New York State is finally set to legalize a medical-marijuana program that will ease the suffering of patients who have waited more than 20 years for relief. But critics say that many more New Yorkers will be left suffering due to restrictive changes made to the legislation in the 11th hour by Gov. Andrew Cuomo—including the fact that it allows only non-smokable forms of the drug. In addition, several of the changes gave the governor and his executive branch extensive control over the program.
Cheers were heard at the Capitol when, after more than two hours of emotionally charged debate, the Senate finally passed the Compassionate Care Act last Friday by a vote of 49-10. The same bill had already passed the Assembly early that morning.

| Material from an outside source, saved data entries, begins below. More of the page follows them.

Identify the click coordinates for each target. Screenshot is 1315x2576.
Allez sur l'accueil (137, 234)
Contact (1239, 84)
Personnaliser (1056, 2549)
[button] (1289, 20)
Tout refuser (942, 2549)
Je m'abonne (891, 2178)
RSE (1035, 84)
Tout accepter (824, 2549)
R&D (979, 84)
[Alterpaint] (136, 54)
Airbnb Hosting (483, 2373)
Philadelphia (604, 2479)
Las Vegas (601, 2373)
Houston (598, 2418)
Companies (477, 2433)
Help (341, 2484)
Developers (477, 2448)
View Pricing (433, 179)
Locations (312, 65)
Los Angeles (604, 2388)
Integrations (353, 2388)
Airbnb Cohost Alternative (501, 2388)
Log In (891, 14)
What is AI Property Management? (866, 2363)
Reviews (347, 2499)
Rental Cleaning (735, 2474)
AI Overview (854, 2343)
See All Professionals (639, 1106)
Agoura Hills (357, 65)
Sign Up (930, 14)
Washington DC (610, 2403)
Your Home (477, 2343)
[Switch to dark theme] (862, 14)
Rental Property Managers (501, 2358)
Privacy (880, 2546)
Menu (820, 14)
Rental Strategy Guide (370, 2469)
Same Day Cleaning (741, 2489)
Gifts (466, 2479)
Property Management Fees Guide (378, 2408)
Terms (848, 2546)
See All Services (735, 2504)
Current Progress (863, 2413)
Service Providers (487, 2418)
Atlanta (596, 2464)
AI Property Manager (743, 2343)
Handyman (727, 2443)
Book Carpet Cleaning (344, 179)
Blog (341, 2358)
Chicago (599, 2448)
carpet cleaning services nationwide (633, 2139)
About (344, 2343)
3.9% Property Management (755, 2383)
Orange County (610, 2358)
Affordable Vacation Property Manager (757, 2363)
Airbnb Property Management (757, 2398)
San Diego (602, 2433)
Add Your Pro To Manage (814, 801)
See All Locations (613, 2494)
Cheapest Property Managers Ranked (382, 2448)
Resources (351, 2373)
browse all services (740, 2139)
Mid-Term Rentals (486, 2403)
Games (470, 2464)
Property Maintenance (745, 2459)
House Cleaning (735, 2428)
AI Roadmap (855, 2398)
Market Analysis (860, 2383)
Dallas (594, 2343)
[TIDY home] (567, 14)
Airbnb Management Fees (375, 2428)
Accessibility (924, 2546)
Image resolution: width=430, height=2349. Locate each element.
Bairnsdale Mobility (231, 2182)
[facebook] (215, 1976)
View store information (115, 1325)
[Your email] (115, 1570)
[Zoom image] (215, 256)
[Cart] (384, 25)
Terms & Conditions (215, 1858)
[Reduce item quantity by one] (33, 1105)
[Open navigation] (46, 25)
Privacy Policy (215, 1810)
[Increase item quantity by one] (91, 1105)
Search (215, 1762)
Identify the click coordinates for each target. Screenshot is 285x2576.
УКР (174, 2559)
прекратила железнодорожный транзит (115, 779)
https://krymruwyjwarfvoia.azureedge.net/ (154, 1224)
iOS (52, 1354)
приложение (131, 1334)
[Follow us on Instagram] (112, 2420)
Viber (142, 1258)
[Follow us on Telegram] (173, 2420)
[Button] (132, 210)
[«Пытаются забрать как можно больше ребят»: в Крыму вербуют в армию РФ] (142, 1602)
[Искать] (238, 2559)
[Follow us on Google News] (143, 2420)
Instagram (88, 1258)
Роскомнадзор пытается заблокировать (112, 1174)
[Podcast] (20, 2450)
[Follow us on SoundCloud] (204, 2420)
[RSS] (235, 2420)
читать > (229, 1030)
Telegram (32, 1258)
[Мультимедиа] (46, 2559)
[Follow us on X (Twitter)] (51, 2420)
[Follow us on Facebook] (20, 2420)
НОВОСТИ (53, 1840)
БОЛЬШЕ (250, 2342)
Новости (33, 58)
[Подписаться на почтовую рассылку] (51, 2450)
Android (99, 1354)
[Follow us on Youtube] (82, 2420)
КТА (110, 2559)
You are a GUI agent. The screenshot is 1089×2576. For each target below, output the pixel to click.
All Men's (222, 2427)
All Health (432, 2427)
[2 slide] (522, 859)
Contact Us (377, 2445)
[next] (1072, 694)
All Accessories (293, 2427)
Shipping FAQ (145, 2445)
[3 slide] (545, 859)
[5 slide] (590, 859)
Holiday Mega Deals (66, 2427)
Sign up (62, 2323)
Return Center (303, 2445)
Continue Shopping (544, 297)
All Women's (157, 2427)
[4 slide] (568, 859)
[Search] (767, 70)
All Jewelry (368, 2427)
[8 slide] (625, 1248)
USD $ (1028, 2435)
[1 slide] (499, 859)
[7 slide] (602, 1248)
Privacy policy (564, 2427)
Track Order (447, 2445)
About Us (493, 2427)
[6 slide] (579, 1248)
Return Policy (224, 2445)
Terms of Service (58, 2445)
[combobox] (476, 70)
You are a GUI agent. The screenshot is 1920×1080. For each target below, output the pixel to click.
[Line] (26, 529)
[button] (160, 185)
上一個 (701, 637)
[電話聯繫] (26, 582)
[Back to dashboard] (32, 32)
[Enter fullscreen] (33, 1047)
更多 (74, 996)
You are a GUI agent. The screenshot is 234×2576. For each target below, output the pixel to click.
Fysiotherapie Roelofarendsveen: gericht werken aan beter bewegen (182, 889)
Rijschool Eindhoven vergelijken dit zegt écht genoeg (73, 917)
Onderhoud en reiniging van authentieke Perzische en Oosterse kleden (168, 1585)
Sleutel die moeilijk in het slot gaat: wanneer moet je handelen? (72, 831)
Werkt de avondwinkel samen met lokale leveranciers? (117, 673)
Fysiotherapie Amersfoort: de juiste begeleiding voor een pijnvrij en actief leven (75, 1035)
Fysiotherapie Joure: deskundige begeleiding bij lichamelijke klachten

The bill that Cuomo expects to sign into law next week, however, bears little resemblance to the legislation that has been repeatedly introduced in both houses for two decades–legislation that was already often decried as too conservative.
“I’m delighted that the bill has, after all these years, passed both houses and is set to be signed into law,” says Assemblyman Richard Gottfried, longtime chair of the Assembly Health Committee and sponsor of the bill. “It will bring real relief to tens of thousands of seriously ill people.” But, he continues, “several of the restrictions in the bill that were insisted on by the governor are a problem and I hope we will be able to moderate or change them, either by amending the legislation or shaping the implementing regulations.”
“The compromises that were made changed the content of the legislation pretty significantly,” says Gabriel Sayegh, New York state director for the Drug Policy Alliance. “The bill will still have an important impact on the lives of New Yorkers, and that’s a good thing, but it’s certainly not the bill that we were hoping to see.” Sayegh cites a host of concerns: the extensive role assumed by the governor’s office; the lack of implementation requirements; the extended limitation on conditions that are eligible for treatment; and a general feeling that an individual’s health care should not be so extensively legislated.
“I think it’s important that the regulations respect the relationship and choices made by patients and their health-care providers,” says Gottfried. “There is real potential in the legislation for the state to try to micro-manage the practice of medicine. . . . Being pro-choice is not limited to reproductive health care.”
“There is almost nowhere in the medical system that we have now where the drugs that physicians have available to them are legislatively proscribed and defined in terms of who it is that they can prescribe those drugs for,” says Sayegh. “It’s a significant intrusion into the doctor-patient relationship.”
As an example, he points to post-traumatic stress disorder, a condition that was removed from eligibility for medical-marijuana treatment. “We know that there are a great deal of veterans in New York state who are dealing with PTSD and who, along with their care providers, are interested [in] having marijuana as one of their tools to deal with that condition. And they’re not going to be able to do that now and that’s an issue.”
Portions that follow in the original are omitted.